What Ello gives us back is the sense that we must bring the beauty and elegance with us. Ello is beautiful only in how it does not impose any particular sense of beauty upon us. It tries to keep its own visual aesthetic out of your way, and this has attracted some very beautiful people to its ranks.

Now, obviously, this state will not last. Each social network, and social movement, and revolution, is in reaction to the last one, and soon, once Ello has grown unrecognizable, another brave young Wiglaf will come to show us another new dawn. This is the way of things, and the conversation now should not be about if Ello will survive, or if Ello will kill Twitter, or whatever, but rather we should be celebrating a fresh new space in which to breathe.

Each new social network is a breath. It takes in the soul of its forebears and puts out into the world something that is perhaps a little bit better, for now. We are not on a path towards anything; we are just on a path.
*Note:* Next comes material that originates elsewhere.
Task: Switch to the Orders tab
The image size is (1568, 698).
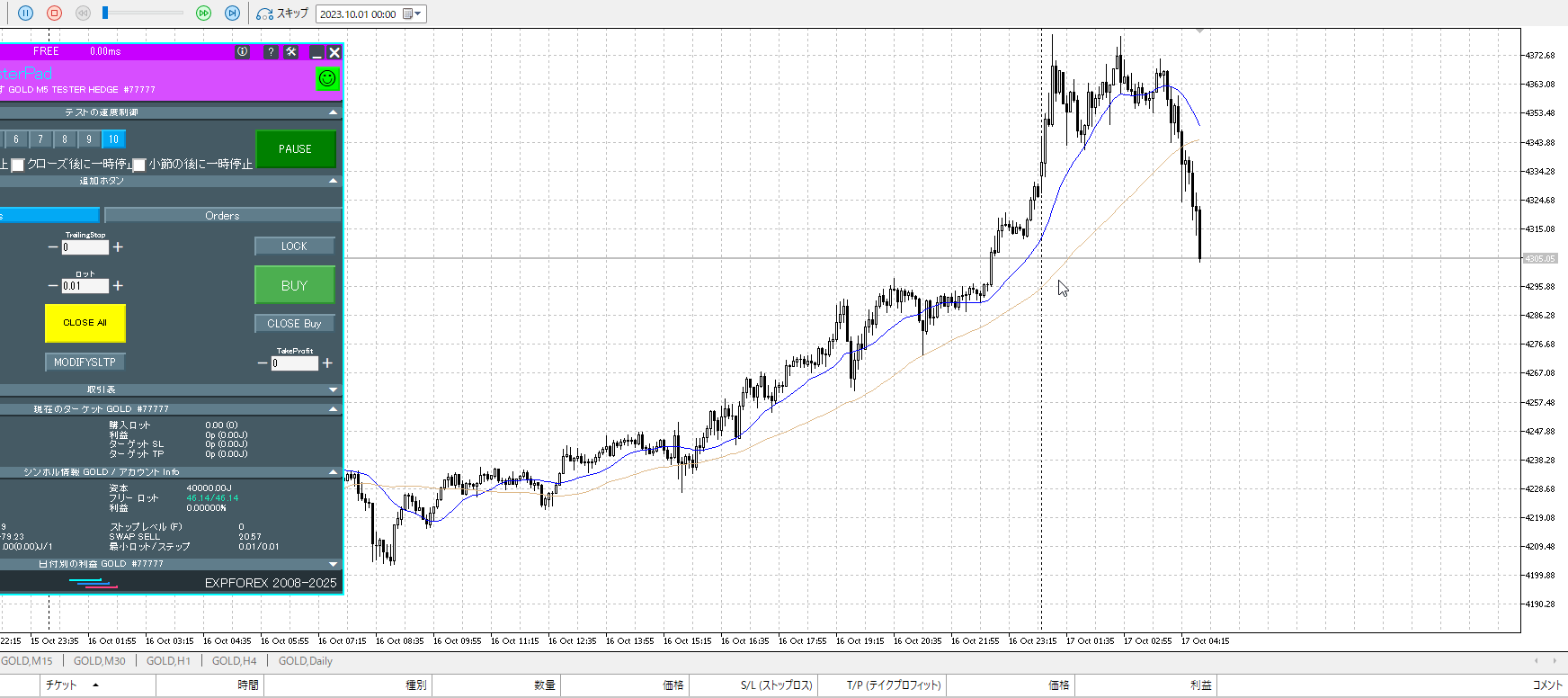Action: (x=222, y=216)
The Internet, like all great minds, is a feedback loop. It morphs and twitches and slides about as it is pulled by an ever-increasing mass of cultural and artistic forces. Sometimes those forces sum to an unexpected or radical conclusion, and this is a good thing.

Frankly, I don't think the Internet is trying hard enough to surprise us anymore. I want to be horrified by a new revolution, because that gives our culture excuse to breathe and grow.

That is the level that I want this Ello conversation to be happening on, not on the finer points of API security or ad revenues models. How can we get better, god damn it. How can the Internet show us how to get better at the Internet?